Y en efecto, así pareciera quedar confirmado en los párrafos finales de la novela de


Guimarâes Rosa, cuando el oyente sorprende al narrador al apuntarle de manera amenazante
con el revólver:
Ei, ei, ¿qué está usté haciendo?

¡Retire ese revólver! No juegue, retire el revólver para el otro lado… No me


muevo, toy quieto, quieto… Mire: ¿usté quiere matarme, huy? ¡Eche, eche el
revólver para allá! Usté ta enfermo, ta desvariando… ¿Vino a llevarme preso?

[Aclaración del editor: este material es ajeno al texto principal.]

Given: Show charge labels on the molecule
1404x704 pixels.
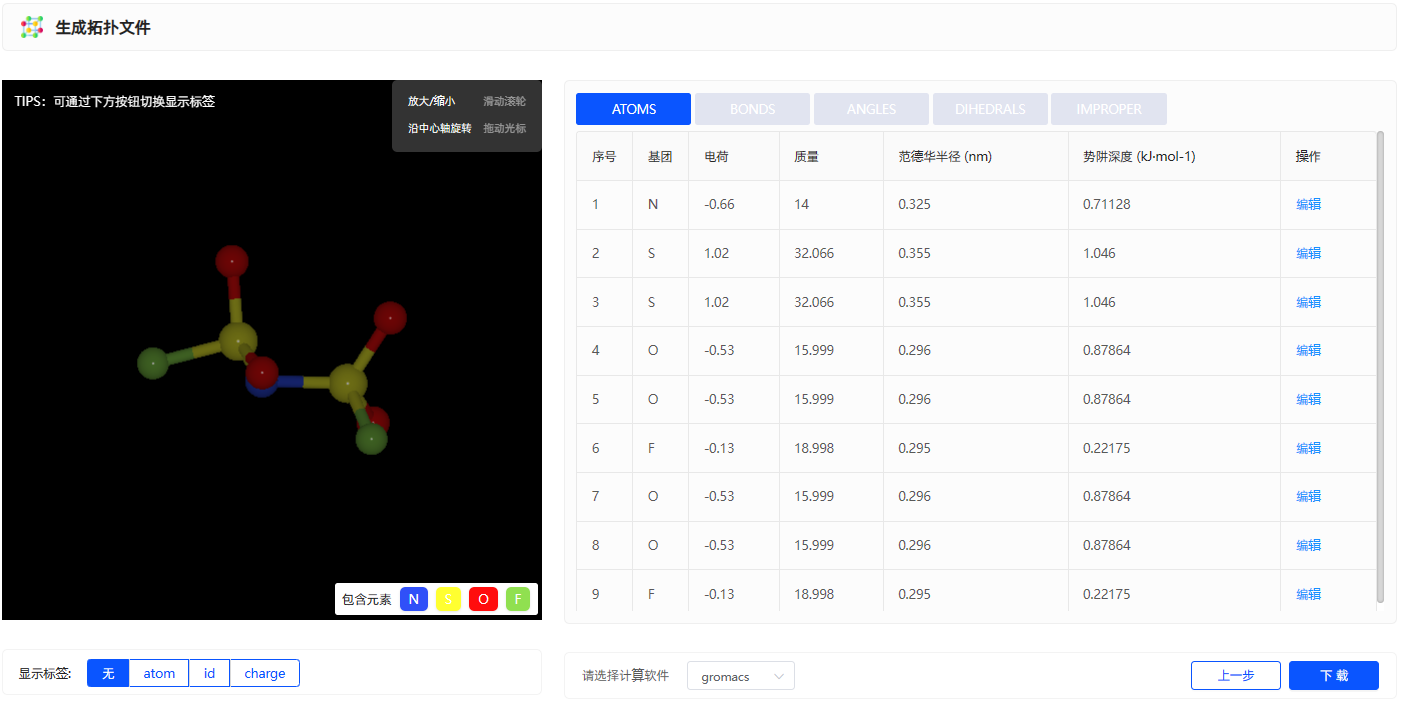Looking at the screenshot, I should 265,673.
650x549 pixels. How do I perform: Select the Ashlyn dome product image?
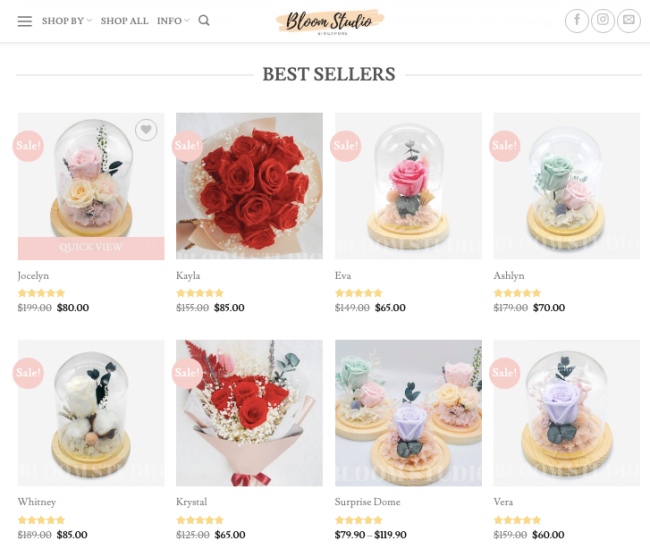567,186
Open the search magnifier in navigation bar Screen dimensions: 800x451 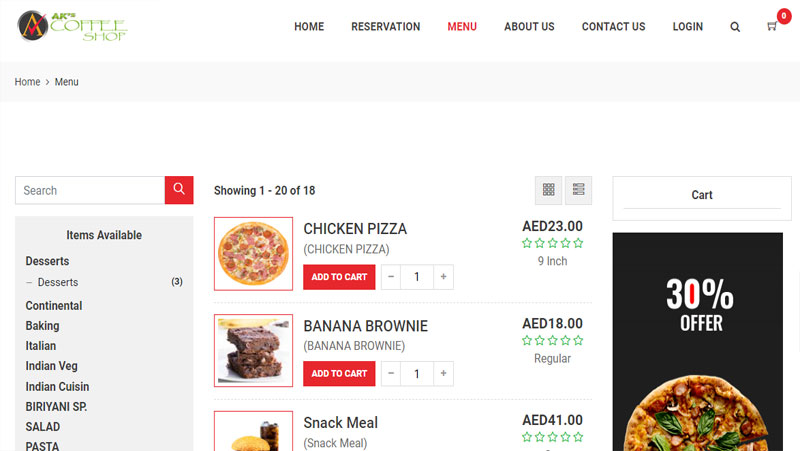click(x=735, y=27)
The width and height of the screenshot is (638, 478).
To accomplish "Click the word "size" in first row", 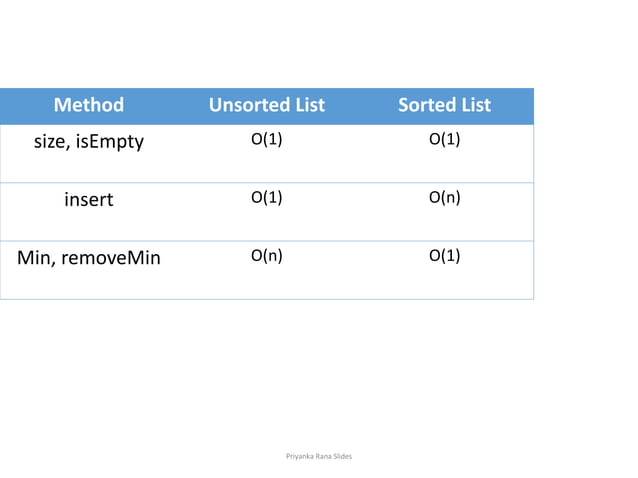I will 50,141.
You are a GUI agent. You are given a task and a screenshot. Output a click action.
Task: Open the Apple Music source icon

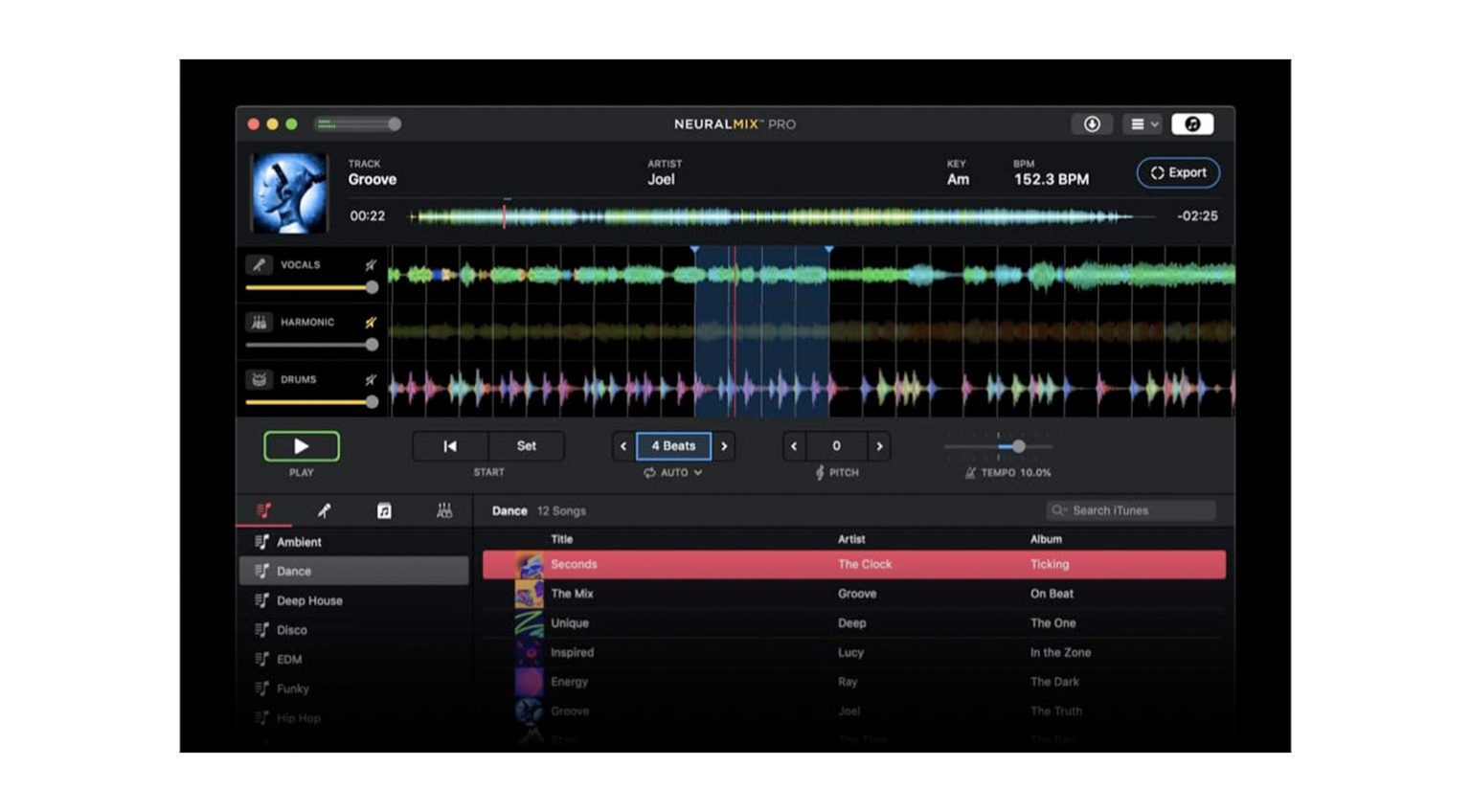1192,124
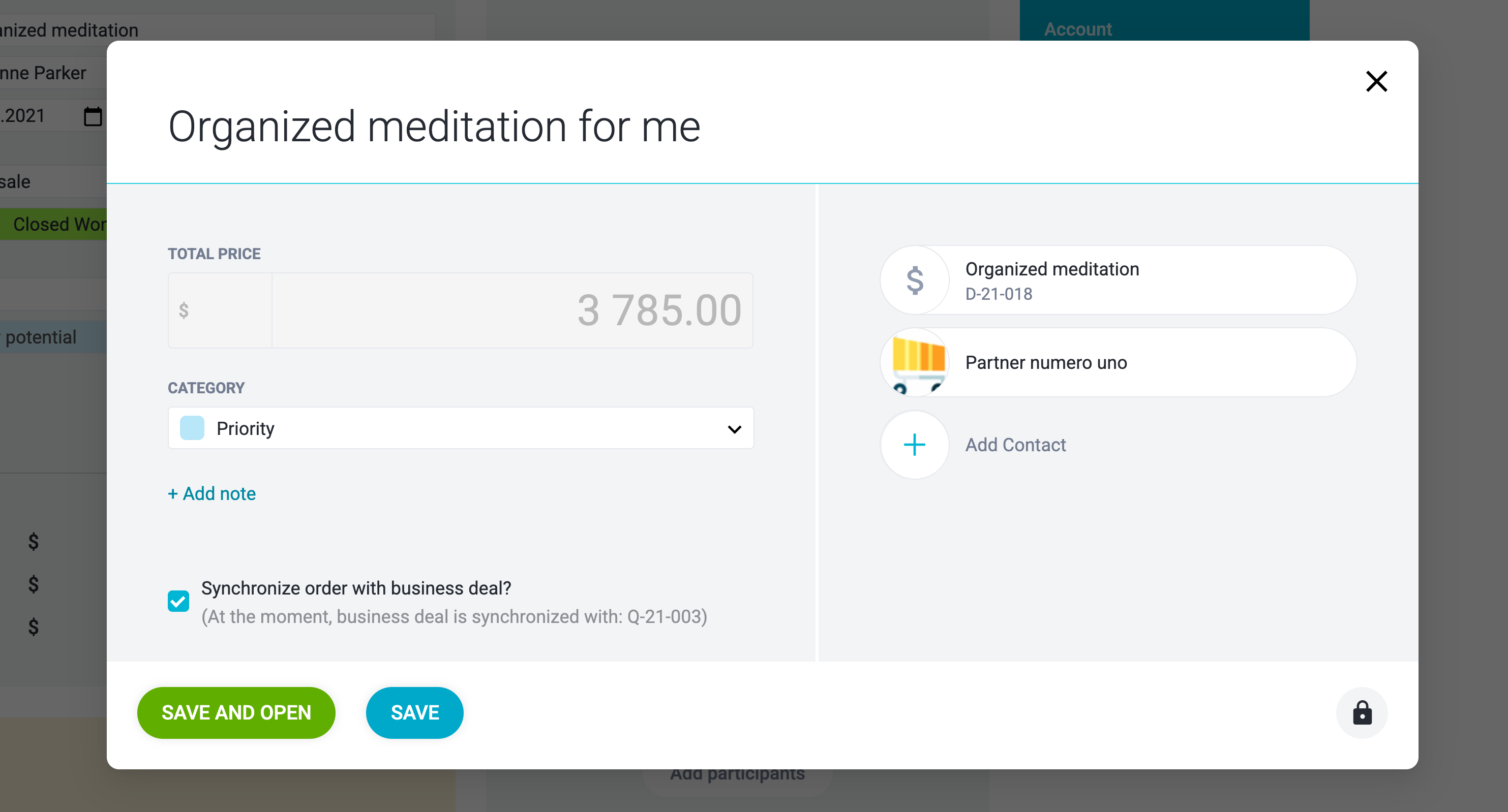
Task: Open the Organized meditation D-21-018 deal card
Action: point(1118,280)
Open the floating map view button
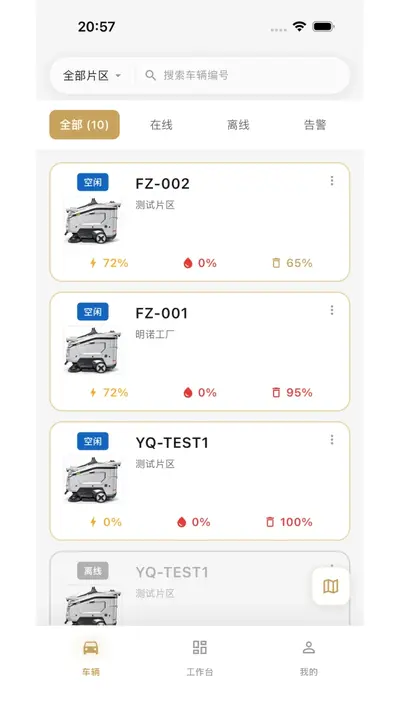400x712 pixels. click(x=331, y=586)
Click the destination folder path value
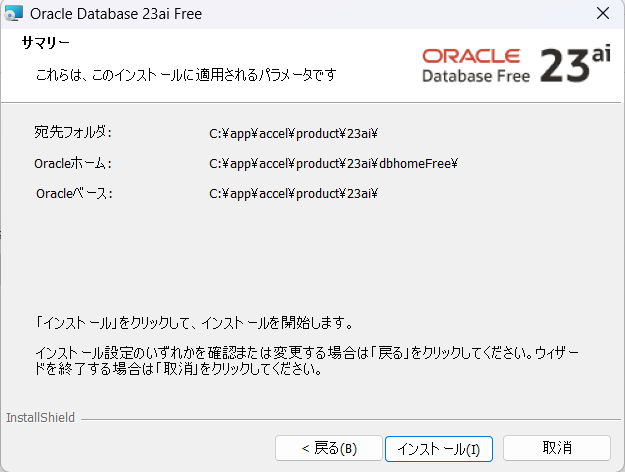The width and height of the screenshot is (625, 472). tap(292, 133)
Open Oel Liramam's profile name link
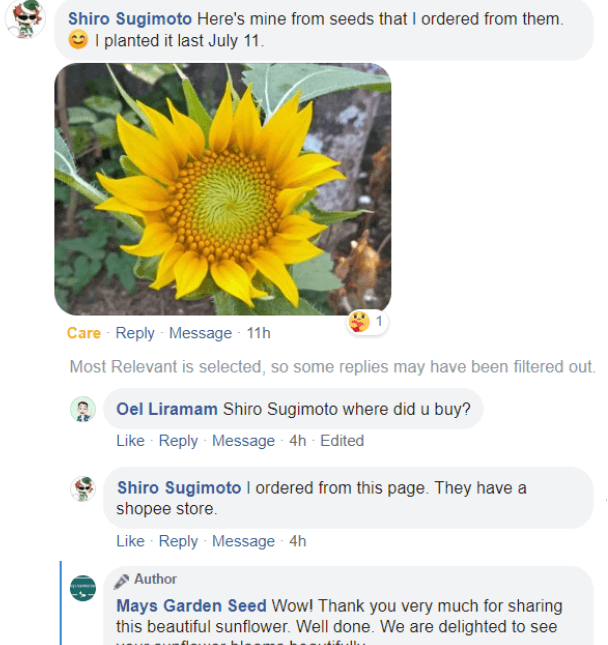 pyautogui.click(x=167, y=408)
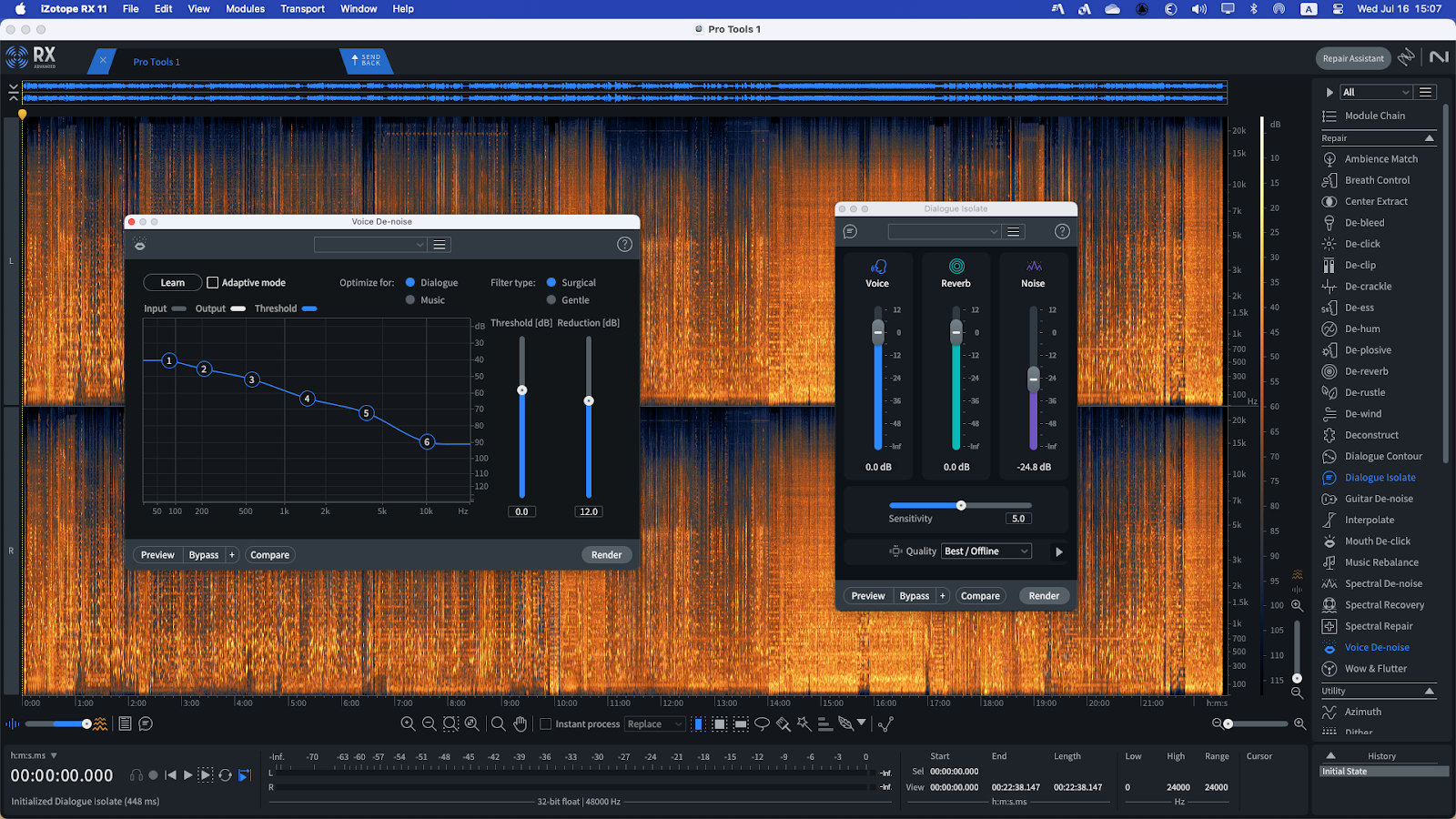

Acto seguido, el narrador adquiere, en las líneas finales, un tono de súplica angustiosa
que termina convertido en un quejido agonizante:
He… Aar-rrá… Aaah… Usté me arahoou… Remuací… Reiucaanacé… Araaa…
Uhm… Huy… Huy… Uh… Uh… eeee… ee…

¿Qué dice el narrador con esas palabras que pertenecen a la lengua indígena tupi? Pues
bien, en el vocabulario que acertadamente la traductora ha agregado al final de la novela se
evidencian los siguientes significados: Aar-rrá quiere decir caigo; arrhooó, que equivaldría a
arahoou, significa me hizo un agujero, me hirió; Remuací equivale a por qué, si tú eres mi pariente
del lado de mi madre; y Reincaanacé, que aparece como Reiucaanacé¸ significa por qué me
matas, no sé por qué.

De manera que en esas líneas finales se encuentra una fuerte evidencia textual que
demuestra que el narrador ha sido herido por el oyente. No caben dudas: el narrador se queja,
dice que está cayendo, afirma que ha sido herido, le pregunta al oyente por qué ha hecho eso,
por qué lo está matando. Su locución tiene por objeto evidenciar ante el lector el momento y el
modo de su muerte, pues el registro en que ha sido contada la historia no admite la aparición
de otra voz que desde una posición omnisciente relate ese hecho.

Ahora bien, frente a esa evidencia contundente, evidencia que incluso le sirve a la
traductora para afirmar en el vocabulario que en el episodio final de la novela ocurrió “la muerte
del protagonista”, ¿puede pensarse en la posibilidad de que no haya muerto el narrador sino
que el final sea distinto? Definitivamente no.